Giandoso in front of one of her quilts.

 

Giandoso teaches her students modern art from the avant-garde movement of Bauhaus. Artists who work in this style produce abstract lines, bold typography, and bright blocks of color. I use this as a starting reference to instill the value of freedom to experiment. In 2012, Giandoso with a quilter friend started a local guild in São Paulo. After this, everything changed. There were suddenly more classes and more opportunities for experimental quilters like Giandoso, who had worked in solitude for so long. This gave her the ability to gain an audience, begin teaching classes on color theory, and receive support through crowdsourcing platforms like Patreon.


Members at a meeting of the São Paulo MQG in March of 2019.

 

Coffee is my answer to everything, jokes Giandoso. With a busy schedule, five children, and a loving husband, things can get complicated quickly. Even though my studio looks a mess right now, I do prefer organization. She keeps a planner that includes weekly goals with tasks like videos that need to be uploaded, the projects she needs to share with her Patreon subscribers, and her family's needs. I believe in routines and deadlines, insists Giandoso.
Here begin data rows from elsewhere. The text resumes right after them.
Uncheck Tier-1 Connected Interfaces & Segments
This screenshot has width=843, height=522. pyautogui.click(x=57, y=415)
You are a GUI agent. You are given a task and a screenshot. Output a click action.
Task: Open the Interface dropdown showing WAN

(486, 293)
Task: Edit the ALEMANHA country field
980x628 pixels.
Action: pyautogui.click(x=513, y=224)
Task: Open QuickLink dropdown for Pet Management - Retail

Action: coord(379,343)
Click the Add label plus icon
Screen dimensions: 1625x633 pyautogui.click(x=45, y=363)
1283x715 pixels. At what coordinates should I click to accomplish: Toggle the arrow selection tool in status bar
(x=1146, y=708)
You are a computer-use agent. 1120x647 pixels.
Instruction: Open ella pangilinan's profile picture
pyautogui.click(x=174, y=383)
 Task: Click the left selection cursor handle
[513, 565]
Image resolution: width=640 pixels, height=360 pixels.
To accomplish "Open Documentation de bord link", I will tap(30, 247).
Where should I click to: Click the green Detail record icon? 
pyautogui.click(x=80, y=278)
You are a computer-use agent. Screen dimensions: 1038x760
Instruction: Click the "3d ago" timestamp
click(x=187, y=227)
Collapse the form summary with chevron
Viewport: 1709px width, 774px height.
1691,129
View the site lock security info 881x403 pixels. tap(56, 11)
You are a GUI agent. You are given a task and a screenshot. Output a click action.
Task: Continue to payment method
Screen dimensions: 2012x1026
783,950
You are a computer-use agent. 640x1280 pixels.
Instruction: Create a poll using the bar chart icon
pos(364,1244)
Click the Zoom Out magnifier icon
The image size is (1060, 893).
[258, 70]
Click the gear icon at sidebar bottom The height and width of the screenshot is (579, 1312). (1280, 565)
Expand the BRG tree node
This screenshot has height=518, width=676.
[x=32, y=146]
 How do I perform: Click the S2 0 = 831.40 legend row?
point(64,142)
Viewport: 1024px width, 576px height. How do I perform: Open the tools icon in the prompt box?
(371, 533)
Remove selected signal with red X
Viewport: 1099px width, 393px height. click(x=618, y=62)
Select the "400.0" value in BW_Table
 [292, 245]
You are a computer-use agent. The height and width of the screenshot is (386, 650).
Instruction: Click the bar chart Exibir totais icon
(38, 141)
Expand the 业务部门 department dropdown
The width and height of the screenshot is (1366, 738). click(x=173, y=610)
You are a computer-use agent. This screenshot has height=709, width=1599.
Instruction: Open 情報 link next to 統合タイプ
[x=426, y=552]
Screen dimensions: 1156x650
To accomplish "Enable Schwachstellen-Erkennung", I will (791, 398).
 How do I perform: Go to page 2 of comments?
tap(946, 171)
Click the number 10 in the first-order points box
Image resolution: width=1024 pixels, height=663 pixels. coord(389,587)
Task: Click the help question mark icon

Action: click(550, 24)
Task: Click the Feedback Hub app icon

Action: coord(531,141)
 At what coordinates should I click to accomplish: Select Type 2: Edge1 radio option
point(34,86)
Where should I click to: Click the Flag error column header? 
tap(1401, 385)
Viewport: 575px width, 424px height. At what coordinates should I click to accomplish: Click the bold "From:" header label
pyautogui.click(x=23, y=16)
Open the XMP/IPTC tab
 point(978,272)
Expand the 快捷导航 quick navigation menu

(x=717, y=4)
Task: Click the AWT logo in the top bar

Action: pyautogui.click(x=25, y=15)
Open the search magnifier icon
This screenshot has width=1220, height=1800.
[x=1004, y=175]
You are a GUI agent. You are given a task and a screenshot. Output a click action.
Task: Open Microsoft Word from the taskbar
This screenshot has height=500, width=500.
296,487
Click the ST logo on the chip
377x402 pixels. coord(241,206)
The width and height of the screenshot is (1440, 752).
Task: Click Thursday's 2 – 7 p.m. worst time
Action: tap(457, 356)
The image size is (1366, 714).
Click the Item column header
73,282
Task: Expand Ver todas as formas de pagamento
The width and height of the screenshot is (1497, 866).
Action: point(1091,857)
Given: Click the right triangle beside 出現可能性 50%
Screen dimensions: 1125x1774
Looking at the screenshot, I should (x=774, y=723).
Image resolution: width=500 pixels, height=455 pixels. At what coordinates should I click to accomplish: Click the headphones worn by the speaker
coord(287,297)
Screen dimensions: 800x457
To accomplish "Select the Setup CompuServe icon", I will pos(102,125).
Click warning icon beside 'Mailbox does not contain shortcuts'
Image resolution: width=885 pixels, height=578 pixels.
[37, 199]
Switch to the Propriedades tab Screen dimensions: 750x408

I make plans that are attainable, and then I welcome my children into my studio—to read their books, play their instruments, or draw their own creations—my studio is a place for family.


Quilt blocks on Giandoso's design wall. 

 

Giandoso lives by the words, “freedom of expression.” Her children's doodles live on the walls of their home. Even after all the criticism she has received for self-expression, Giandoso has stayed true to why she started quilting. The most important thing to her is—that she is there with her children—to play a game on their Playstation console, read a book, or even just watch a movie.